Work request -
Match the word "Criminoso". Return each line of the data below where it appears.

Source material -
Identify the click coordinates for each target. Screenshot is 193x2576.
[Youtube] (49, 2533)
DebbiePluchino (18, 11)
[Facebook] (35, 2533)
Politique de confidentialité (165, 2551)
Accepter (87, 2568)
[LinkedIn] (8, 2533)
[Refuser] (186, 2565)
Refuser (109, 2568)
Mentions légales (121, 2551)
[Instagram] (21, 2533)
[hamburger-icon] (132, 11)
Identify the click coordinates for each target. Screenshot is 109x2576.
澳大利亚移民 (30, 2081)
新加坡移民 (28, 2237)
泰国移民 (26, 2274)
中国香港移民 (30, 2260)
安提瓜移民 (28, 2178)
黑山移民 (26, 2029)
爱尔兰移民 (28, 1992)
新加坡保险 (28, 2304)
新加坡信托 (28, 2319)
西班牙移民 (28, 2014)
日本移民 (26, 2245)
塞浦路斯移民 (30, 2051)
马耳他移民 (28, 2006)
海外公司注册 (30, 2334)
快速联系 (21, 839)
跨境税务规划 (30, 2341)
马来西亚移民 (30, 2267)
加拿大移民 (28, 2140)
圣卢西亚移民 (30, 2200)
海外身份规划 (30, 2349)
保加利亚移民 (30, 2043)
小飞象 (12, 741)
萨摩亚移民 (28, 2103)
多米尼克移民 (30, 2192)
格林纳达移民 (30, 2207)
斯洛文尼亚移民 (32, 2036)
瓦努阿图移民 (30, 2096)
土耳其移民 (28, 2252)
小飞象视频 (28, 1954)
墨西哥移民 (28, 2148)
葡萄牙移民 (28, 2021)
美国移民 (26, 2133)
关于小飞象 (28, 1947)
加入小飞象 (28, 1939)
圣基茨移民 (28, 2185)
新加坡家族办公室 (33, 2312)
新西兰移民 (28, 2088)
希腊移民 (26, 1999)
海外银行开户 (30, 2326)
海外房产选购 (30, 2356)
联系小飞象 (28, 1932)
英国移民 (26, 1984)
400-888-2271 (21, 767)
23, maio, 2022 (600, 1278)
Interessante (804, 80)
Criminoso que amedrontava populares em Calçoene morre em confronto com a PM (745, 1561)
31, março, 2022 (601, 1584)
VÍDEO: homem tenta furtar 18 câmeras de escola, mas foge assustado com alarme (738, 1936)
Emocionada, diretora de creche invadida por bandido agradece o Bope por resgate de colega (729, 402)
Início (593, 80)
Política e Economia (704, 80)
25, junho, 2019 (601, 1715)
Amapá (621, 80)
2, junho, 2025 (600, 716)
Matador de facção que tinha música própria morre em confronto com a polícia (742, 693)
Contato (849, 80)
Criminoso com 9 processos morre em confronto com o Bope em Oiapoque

Answer space -
Criminoso que amedrontava populares em Calçoene morre em confronto com a PM (745, 1561)
Criminoso com 9 processos morre em confronto com o Bope em Oiapoque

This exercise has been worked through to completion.